◆ **Data for processing**:
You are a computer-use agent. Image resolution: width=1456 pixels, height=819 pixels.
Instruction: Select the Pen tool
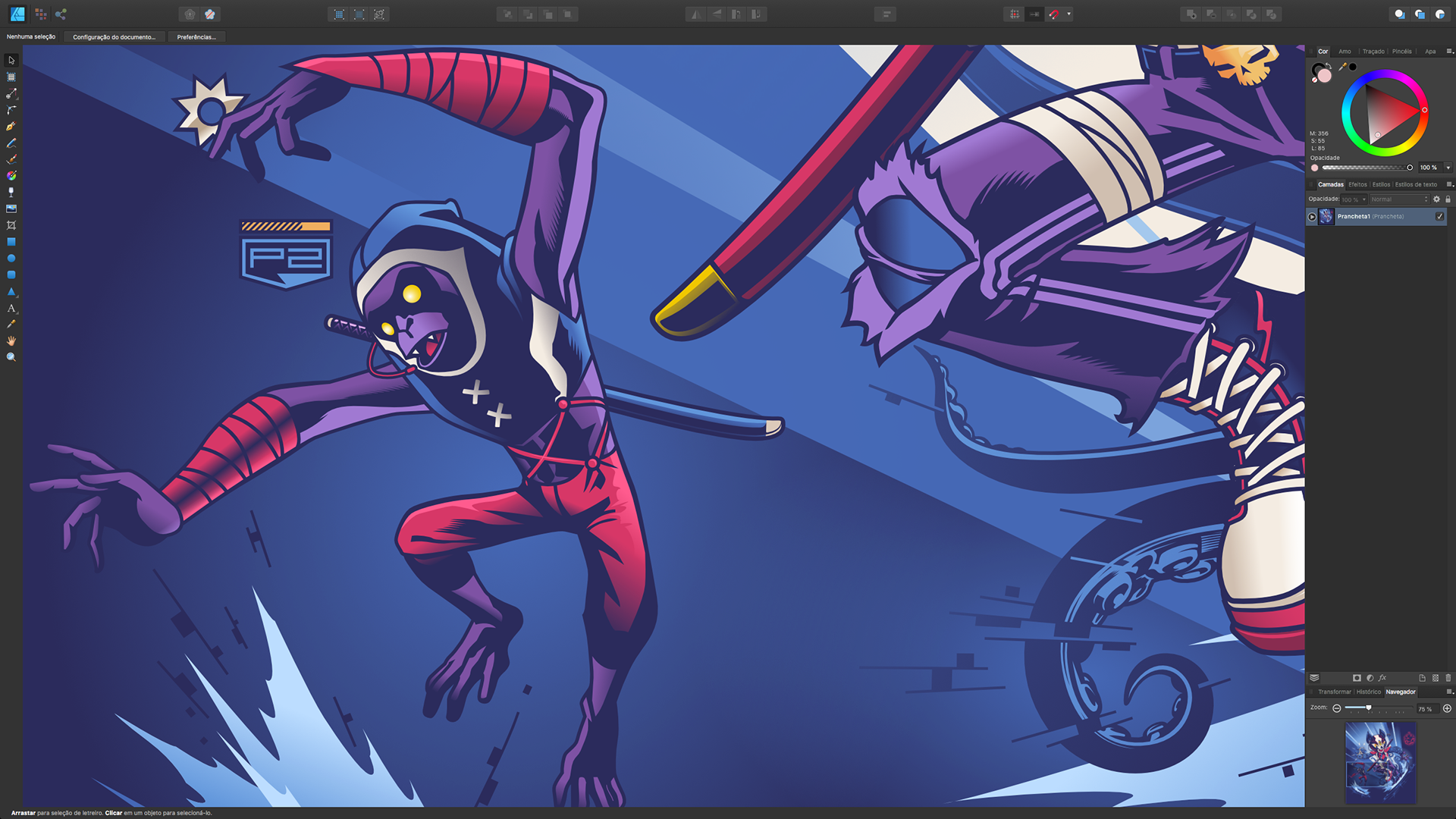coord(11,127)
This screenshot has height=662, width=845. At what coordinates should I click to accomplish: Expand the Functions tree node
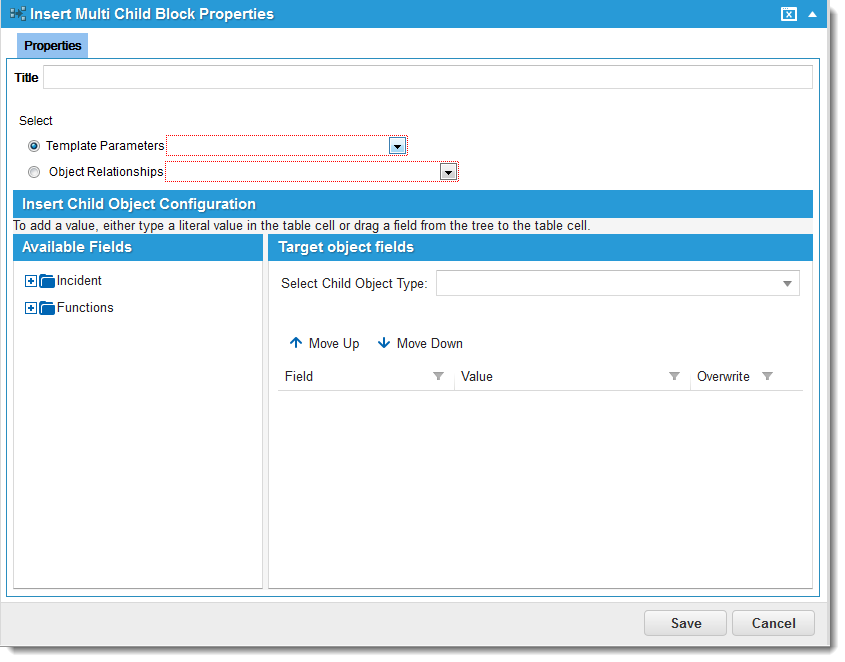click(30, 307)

...

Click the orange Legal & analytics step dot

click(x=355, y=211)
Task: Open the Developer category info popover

◆ **Exercise goal**: Copy out the part that opens with the line containing "You are a computer-use" and closes with the line containing "coord(11,127)", including both of those lines. Leave the pictures out.

◆ **Exercise result**:
You are a computer-use agent. Image resolution: width=1456 pixels, height=819 pixels.
Instruction: Select the Pen tool
coord(11,127)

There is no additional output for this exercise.